*** Selected extract ***

Digital Darkness and the Lack of Enlightenment

Last week I had two very interesting, almost contrary encounters with digital photography. Although, in the era of pocket brains and digital cameras, our encounters are rarely limited to three per week: Most of us are handling digital images in one way or the other multiple times a day. But these experiences were a little deeper than uploading foodie pics to a Facebook page.

I had never heard of the Duggar family before but was struck by an iconographically powerful image posted on Twitter (originally stemming from the gossip TV magazine’s website TMZ), carrying the title “There is no foot too small that it cannot leave an imprint on this world”. I learned that this family had starred in an American reality TV show called 19 Kids & Counting and had been expecting child number 20 who passed away that week in a miscarriage.















In commemoration of the deceased foetus, a postcard was created and distributed – whether actually by the family or a PR team I do not know. The black and white photograph shows a close-up of a male adult’s hand, suggesting the father, holding the tiny, naked feet of the dead foetus’ corpse between index finger and thumb. The toes are slightly darkened, whereas the soles of the feet appear flat and unmarked in contrast to the visible fingerprints of the adult’s hand. The slogan “There is no foot…” was added in at least seven different black fonts in the upper third of the card, handed out at the memorial, which was attended, according to the press, by several hundred people.

*** End of Selected extract ***

* _Required tasks_:
1 – Reproduce the passage from the digital photography essay between "I had never" and "in a miscarriage.", inclusive, word for word.
2 – Answer these questions using the digital photography essay:
(a) What was the name of the reality TV show the family starred in?
(b) Which website did the image originally come from?
(c) In how many different black fonts was the slogan added to the card?
3 – List every website or social media service the digital photography essay names.
The material after the essay comes from a separate, unrelated source.

*** Data segment ***

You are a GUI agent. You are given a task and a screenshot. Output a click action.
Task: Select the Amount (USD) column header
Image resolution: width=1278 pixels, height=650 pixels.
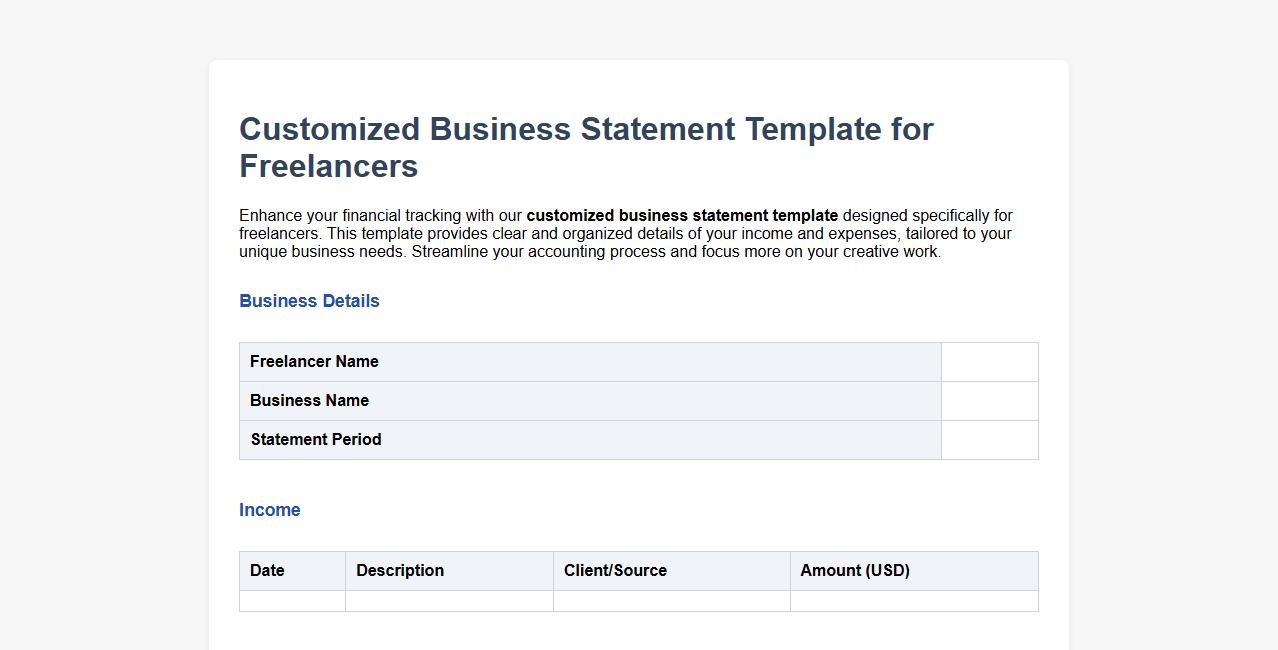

*** End of Data segment ***

* _Exercise results_:
1 –
I had never heard of the Duggar family before but was struck by an iconographically powerful image posted on Twitter (originally stemming from the gossip TV magazine’s website TMZ), carrying the title “There is no foot too small that it cannot leave an imprint on this world”. I learned that this family had starred in an American reality TV show called 19 Kids & Counting and had been expecting child number 20 who passed away that week in a miscarriage.

2 –
(a) 19 Kids & Counting
(b) TMZ, the gossip TV magazine's website
(c) At least seven

3 – Facebook, Twitter, TMZ